Rao’s transformation into a culinary urban legend came in 1977, when a three-star review from New York Times food critic Mimi Sheraton lauded the “simple, honest, and completely delicious Italian food,” where other than the marinara sauce, “there is no precooking at all.” Putting Rao’s on the radar of food enthusiasts everywhere, the restaurant was inundated with bookings and reservation requests. “It changed overnight,” co-owner Ron Straci and grandson of founder Charles Rao, tells Thrillist, “and became a place everyone wanted to go to.” As a way of looking out for their regulars, Rao’s implemented a special system where those who had been devotees before the review would still be able to eat there without difficulty.

Photo by Cole Saladino for Thrillist
Photo by Cole Saladino for Thrillist
Photo by Cole Saladino for Thrillist

With the start of “table rights,” regulars were bestowed a standing reservation that could be passed down to their family throughout generations, making availability rare and it nearly impossible for the average person to just snag a table. On evenings when regulars weren’t able to use their weekly, monthly, quarterly, or even yearly, standing reservation, they could invite guests to take advantage of it instead, creating a time-honored NYC tradition of only being able to eat at Rao’s by knowing someone (who knows someone who knows someone) who was a regular. And for the owners of Rao’s, they too have to inquire with regulars to see if they’d be able to relinquish any tables on a given night.
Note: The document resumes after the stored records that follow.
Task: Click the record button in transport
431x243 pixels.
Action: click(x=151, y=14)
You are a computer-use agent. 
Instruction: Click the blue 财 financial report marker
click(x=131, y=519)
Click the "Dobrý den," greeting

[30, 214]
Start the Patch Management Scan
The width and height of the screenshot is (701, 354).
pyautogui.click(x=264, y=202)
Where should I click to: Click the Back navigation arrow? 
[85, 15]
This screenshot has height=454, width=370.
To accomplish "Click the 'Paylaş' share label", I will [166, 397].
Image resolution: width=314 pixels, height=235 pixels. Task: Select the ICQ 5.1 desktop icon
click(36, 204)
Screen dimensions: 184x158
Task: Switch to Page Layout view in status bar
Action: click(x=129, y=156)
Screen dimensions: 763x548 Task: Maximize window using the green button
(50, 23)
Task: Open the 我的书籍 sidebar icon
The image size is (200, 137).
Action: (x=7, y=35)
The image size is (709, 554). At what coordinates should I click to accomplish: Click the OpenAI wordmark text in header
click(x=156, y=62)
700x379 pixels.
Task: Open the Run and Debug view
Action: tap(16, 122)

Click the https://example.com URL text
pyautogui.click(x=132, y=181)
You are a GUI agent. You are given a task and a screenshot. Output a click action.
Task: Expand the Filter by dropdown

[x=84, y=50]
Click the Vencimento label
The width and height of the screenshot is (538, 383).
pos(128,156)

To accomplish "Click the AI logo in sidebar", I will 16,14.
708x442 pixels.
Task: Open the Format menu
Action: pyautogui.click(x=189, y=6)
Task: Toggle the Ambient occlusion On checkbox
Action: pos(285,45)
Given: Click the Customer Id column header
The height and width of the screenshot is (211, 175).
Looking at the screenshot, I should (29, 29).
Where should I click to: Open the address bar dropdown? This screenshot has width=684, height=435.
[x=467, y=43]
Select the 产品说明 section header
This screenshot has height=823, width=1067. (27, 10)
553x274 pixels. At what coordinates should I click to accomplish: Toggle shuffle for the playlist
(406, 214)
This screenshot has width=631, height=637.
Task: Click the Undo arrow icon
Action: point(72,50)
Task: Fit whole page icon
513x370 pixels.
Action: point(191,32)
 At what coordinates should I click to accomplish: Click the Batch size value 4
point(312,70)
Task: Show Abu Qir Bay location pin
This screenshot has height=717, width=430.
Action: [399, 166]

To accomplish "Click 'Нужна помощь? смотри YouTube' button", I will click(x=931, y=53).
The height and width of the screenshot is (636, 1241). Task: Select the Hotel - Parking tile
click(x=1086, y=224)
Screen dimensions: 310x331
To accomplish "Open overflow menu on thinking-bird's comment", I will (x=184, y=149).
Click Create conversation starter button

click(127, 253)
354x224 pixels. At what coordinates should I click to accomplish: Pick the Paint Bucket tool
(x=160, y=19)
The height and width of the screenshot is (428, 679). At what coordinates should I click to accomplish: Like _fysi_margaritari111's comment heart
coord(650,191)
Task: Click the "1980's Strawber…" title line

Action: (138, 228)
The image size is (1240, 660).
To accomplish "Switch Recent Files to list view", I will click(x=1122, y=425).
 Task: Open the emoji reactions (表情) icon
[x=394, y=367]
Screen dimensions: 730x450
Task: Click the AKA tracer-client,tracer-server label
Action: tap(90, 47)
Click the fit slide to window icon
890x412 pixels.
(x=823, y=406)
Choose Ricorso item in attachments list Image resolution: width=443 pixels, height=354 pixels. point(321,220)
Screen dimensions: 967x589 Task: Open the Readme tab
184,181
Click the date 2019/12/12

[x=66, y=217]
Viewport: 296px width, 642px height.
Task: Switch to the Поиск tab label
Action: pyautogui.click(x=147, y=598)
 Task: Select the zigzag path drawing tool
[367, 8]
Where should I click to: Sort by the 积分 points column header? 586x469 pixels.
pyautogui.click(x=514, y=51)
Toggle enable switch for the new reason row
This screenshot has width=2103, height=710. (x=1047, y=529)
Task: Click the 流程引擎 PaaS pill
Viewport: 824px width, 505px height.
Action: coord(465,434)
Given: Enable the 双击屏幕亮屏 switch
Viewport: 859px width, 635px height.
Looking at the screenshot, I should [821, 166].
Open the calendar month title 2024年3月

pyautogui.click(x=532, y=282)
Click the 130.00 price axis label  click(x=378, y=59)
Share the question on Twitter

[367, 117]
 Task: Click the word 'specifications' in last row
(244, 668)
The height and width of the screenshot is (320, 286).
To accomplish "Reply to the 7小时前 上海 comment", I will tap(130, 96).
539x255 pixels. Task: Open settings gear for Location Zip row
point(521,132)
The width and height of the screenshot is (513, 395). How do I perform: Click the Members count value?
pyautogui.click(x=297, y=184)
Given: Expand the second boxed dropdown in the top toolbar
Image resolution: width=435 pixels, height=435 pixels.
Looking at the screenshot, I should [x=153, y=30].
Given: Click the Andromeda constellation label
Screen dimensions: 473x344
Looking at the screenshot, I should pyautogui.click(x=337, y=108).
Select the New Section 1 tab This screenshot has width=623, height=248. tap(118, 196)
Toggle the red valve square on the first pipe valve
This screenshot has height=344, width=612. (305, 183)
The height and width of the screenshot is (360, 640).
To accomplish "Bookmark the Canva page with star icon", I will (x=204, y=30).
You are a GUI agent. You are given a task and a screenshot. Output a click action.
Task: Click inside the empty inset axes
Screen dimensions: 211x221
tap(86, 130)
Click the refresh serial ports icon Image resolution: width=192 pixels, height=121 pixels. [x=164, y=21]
Until COVID-19 hit earlier this year, this was how Rao’s operated for more than four decades: as a mythical dining destination few have experienced, but countless have fantasized about. However, like so many businesses since the spring, adapting during the pandemic has been vital, and after NYC restaurants were first forced to cease their indoor services this March, Rao’s closed for a single day and then pivoted to takeout-a first in its 124-year history-in addition to donating meals to frontline works and first responders in the city.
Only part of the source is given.